═════ SUPPLIED INFORMATION ═════
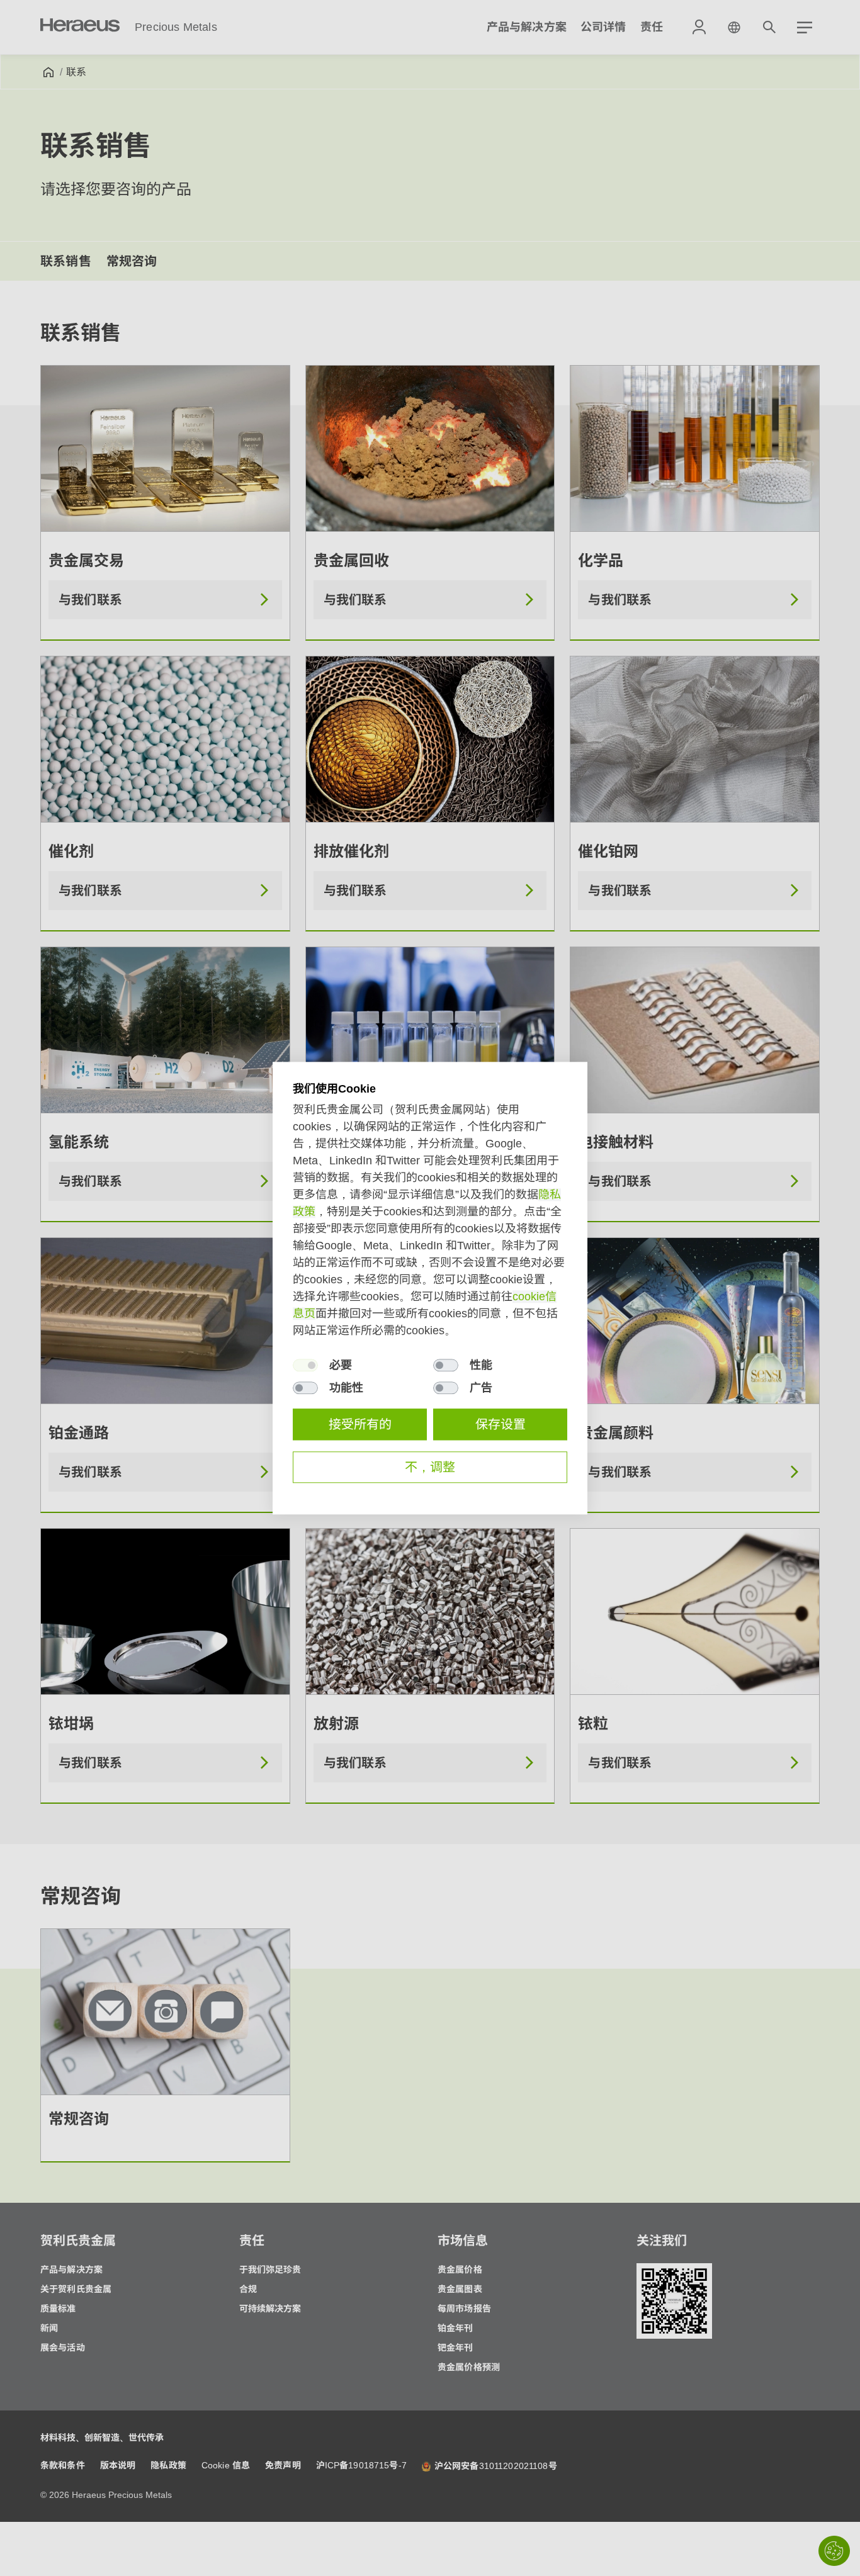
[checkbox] (305, 1365)
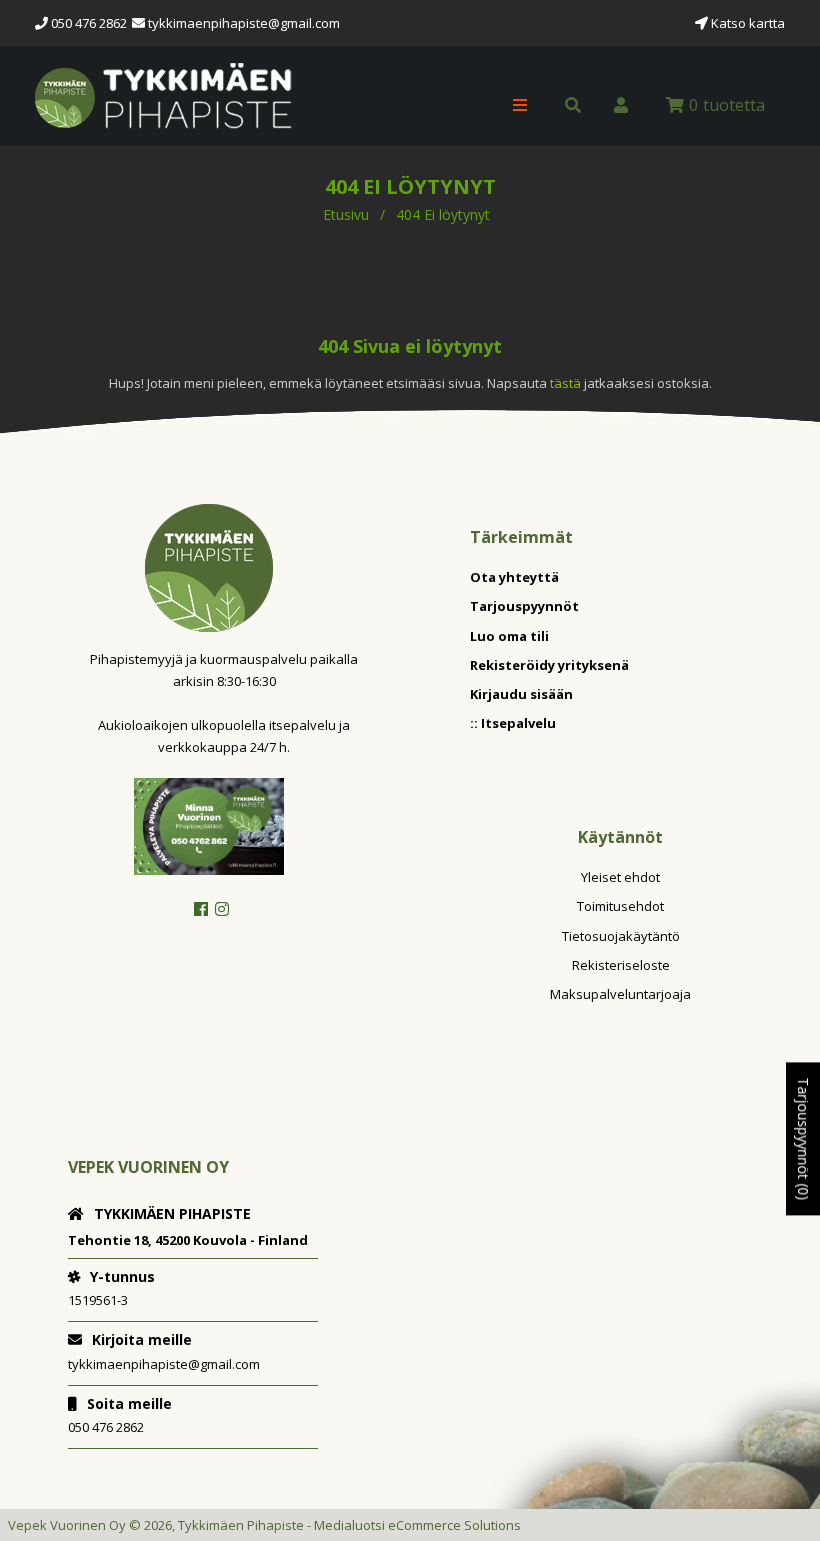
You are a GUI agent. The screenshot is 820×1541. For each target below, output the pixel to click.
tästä (567, 383)
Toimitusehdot (620, 906)
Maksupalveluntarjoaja (620, 994)
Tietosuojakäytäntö (621, 936)
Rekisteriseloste (621, 965)
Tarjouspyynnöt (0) (803, 1138)
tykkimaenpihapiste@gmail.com (244, 23)
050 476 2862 (106, 1427)
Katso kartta (746, 23)
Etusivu (346, 214)
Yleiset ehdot (620, 877)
═════
_DIRECTIONS FOR THIS TASK_. The reply should hold only the lines from the first line of the records above through the line containing "Katso kartta (746, 23)", copied exactly and without pictures.

_RESULT OF THIS TASK_.
[checkbox] (305, 1365)
You are a GUI agent. The screenshot is 820×1541. For each target below, output the pixel to click.
tästä (567, 383)
Toimitusehdot (620, 906)
Maksupalveluntarjoaja (620, 994)
Tietosuojakäytäntö (621, 936)
Rekisteriseloste (621, 965)
Tarjouspyynnöt (0) (803, 1138)
tykkimaenpihapiste@gmail.com (244, 23)
050 476 2862 (106, 1427)
Katso kartta (746, 23)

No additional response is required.